▸ Exercise: Would you write out the lines below exactly, from the one containing "You are a GUI" to the very last, but without the pictures?

(Saved data entries)
..............................
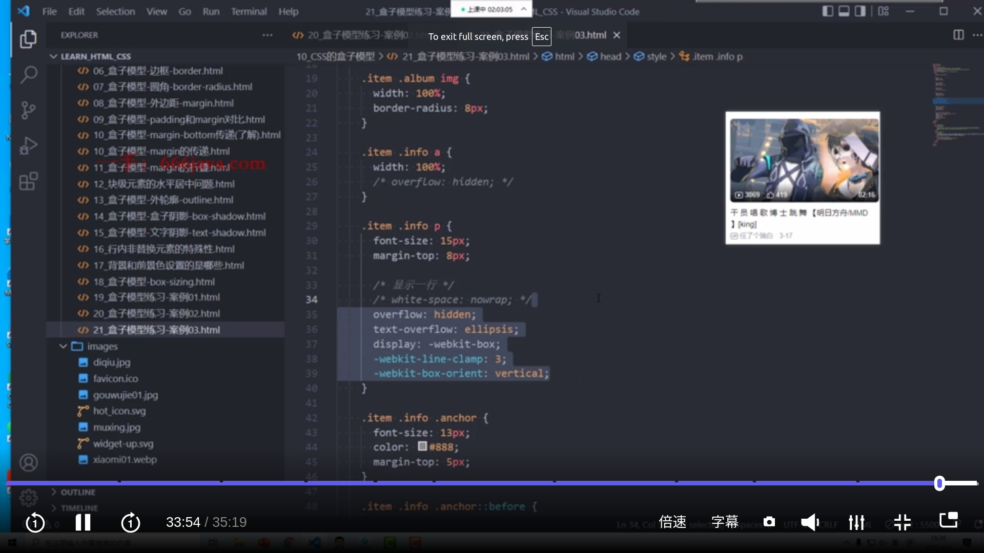
Task: Open Run and Debug view icon
Action: (29, 146)
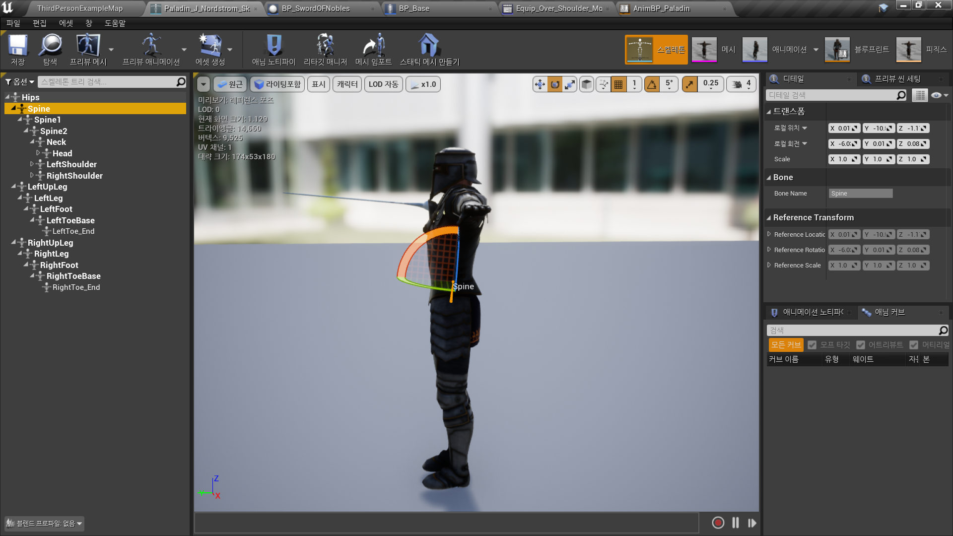Toggle rotation snap angle icon

pos(652,84)
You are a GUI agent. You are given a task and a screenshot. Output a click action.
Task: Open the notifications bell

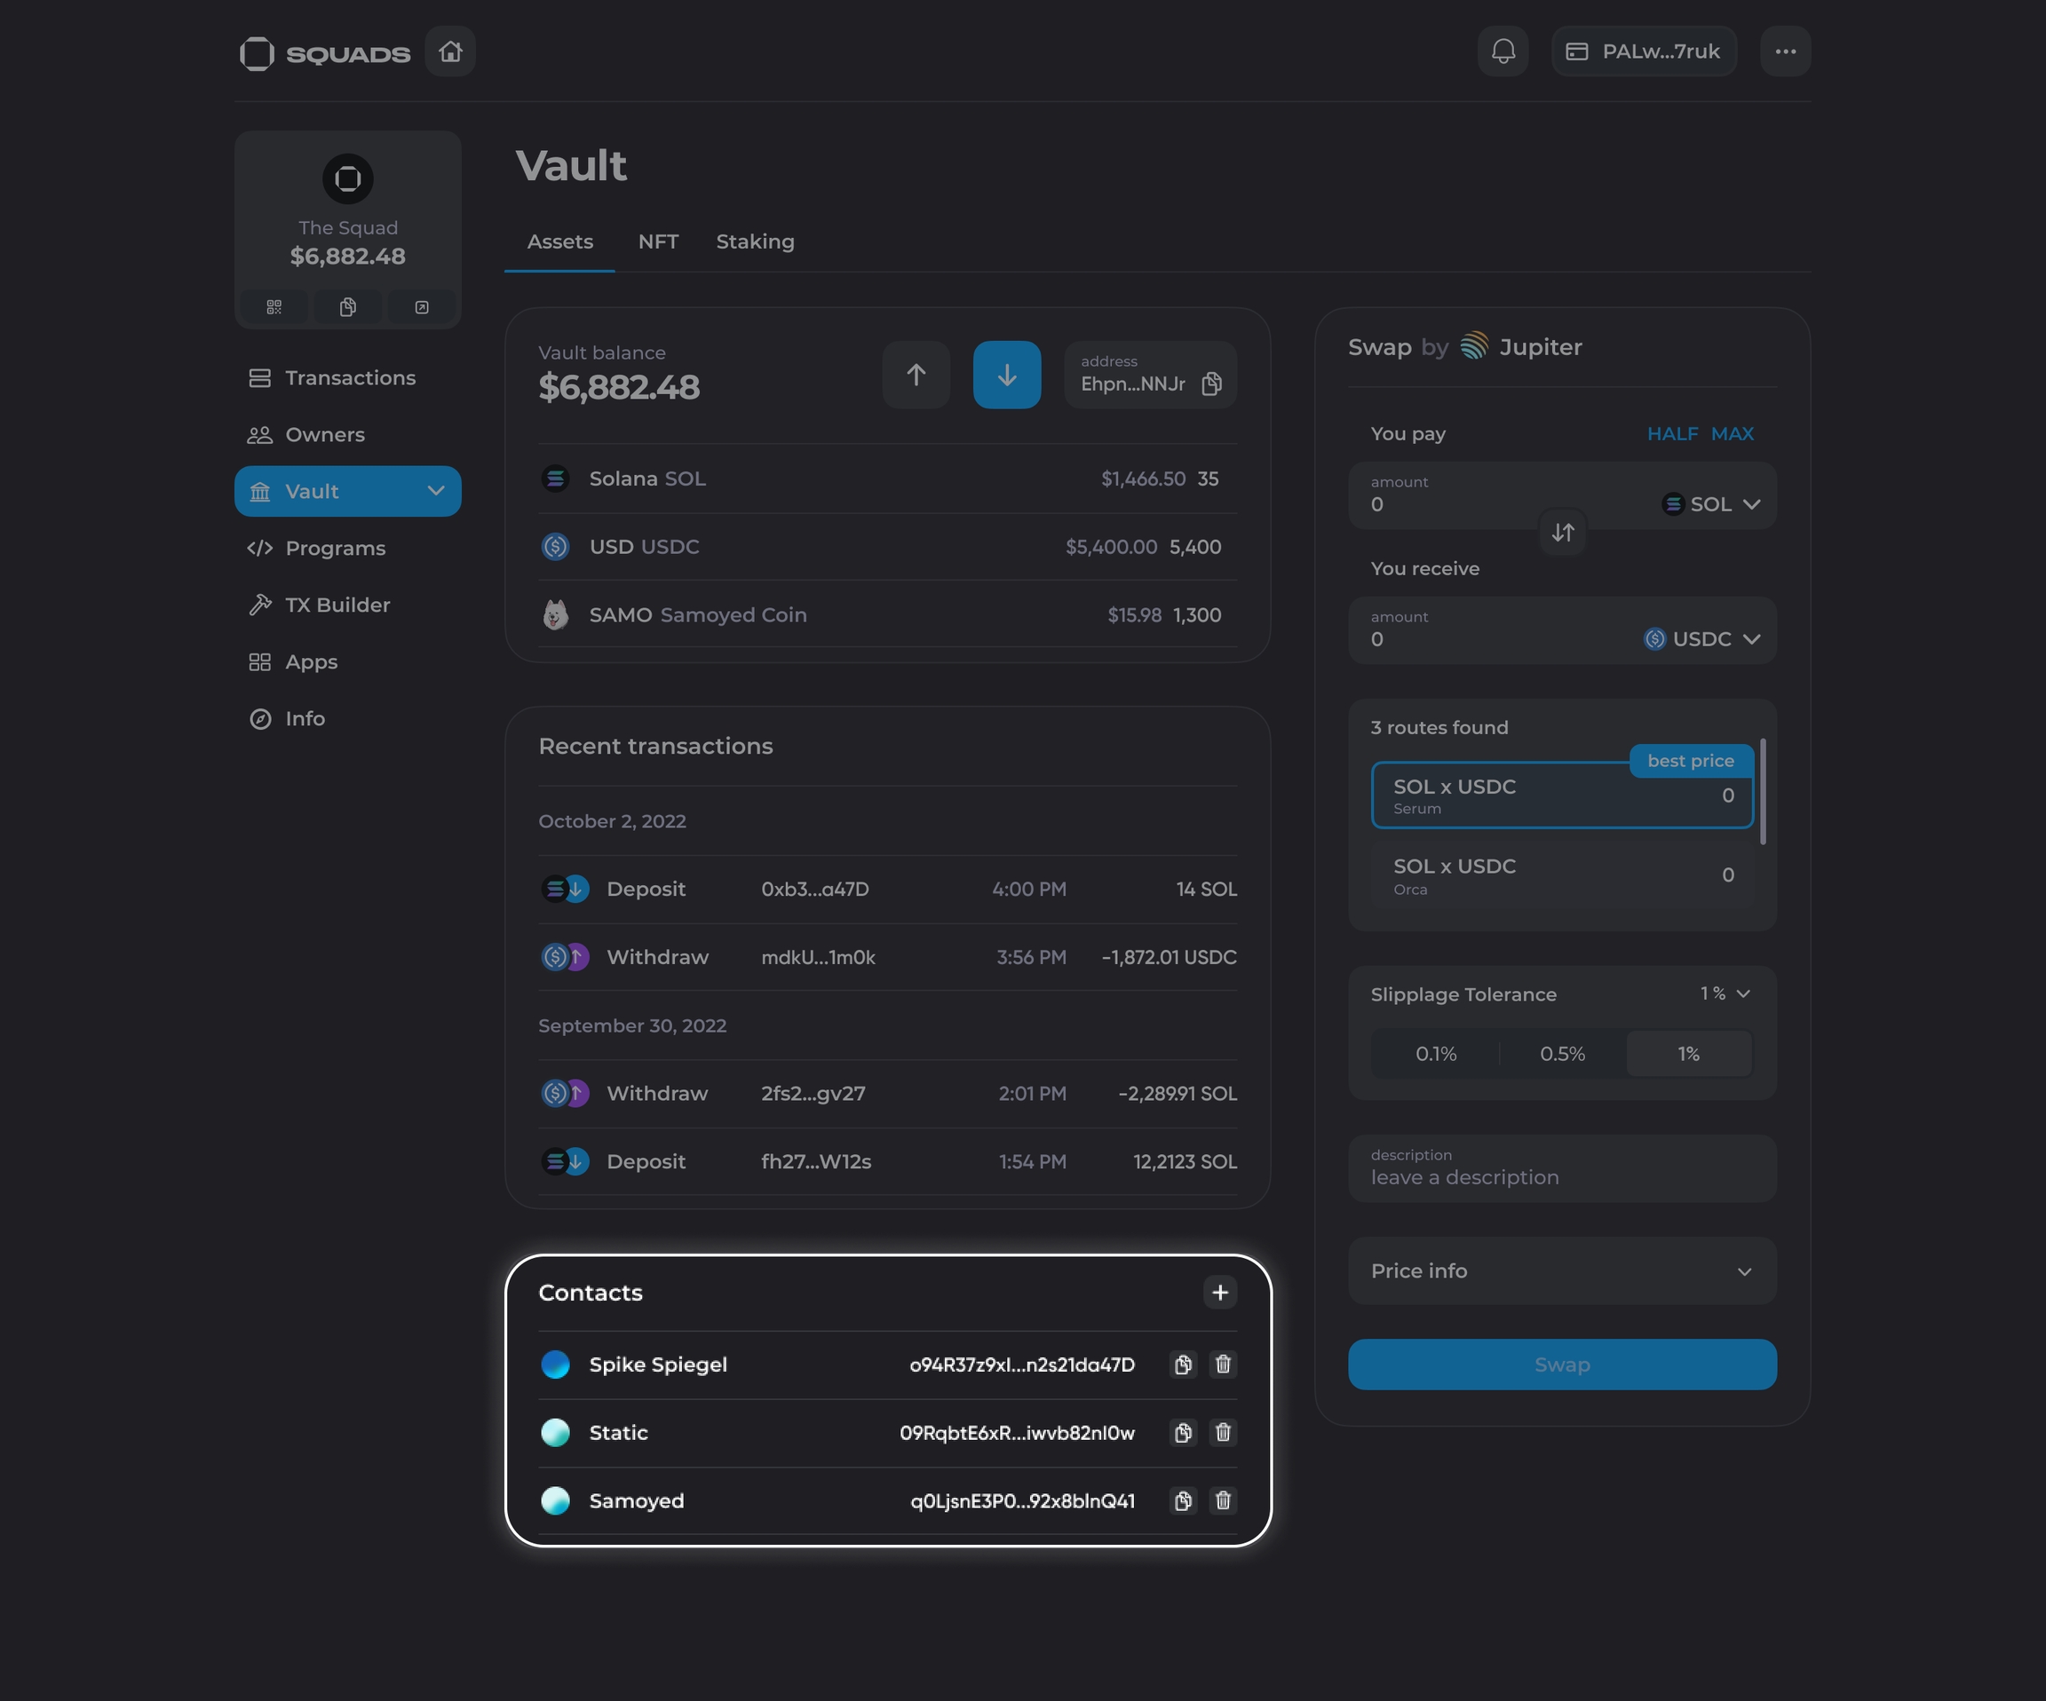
..............................
▸ Answer area:
You are a GUI agent. You are given a task and a screenshot. Output a click action.
Task: Open the notifications bell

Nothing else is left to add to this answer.